Uma aventura no reboque


Noutro dia andei de Reboque. O meu carro decidiu que precisava de fazer a sesta, por isso tivemos de ir os dois de reboque para casa. Ele foi atrás, eu fui à frente com o Sr. Condutor. Ora, o Sr. Condutor até nem se portou nada mal, dado que teve a decência de ir caladinho durante toda a viagem, sem colocar uma questão sequer - graças a todos os anjos, certamente, pois se houvesse um Nobel para a pessoa que menos jeito tem para fazer small-talk, eu já estava nas ilhas Fiji a gozar o meu prémio anual de 1 milhão de dólares (sim, porque eu ia ganhá-lo todos os anos). Já o rádio do Sr. Condutor não era propriamente tímido. Se, tal como eu, pensavam que a pior coisa que podia passar pelo vosso rádio era a TSF ou o Rádio Clube Português, claramente, nunca foram apresentados à Popular FM. A Popular FM não só toca músicas com ritmos africanos cantadas em francês, como tem o dj mais nojento de todo o universo. Comparado com ele, a alegria excessiva e constante dos djs da Cidade FM parece um sonho.
É claro que um mal nunca vem só... A juntar-se à sinfonia musical, estava o chocalhar constante dos vinte(?) porta-chaves que o Sr. Condutor coleccionava e orgulhosamente havia pendurado numa fitinha de clips entrelaçados ao longo do vidro da frente.

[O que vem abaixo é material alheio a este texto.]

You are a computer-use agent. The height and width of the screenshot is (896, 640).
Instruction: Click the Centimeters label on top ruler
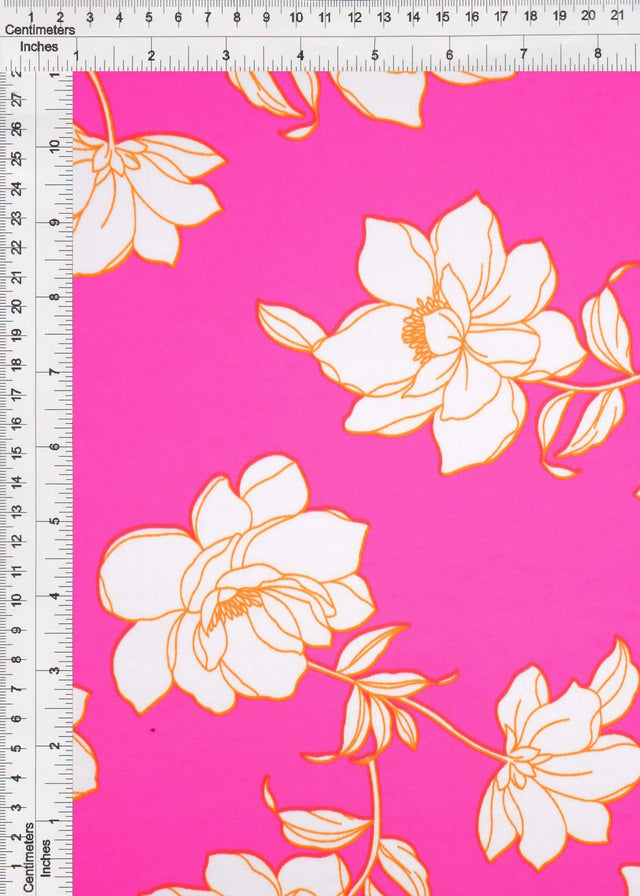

Por fim, não posso deixar de mencionar a magnífica cereja no topo do bolo, que resultava da combinação de dois factores: a inexistência de cinto de segurança no meu assento e o gosto do Sr. Condutor pelas travagens a fundo.

Como é que sobrevivi e não estou internada com uma depressão profunda? Até hoje, desconheço.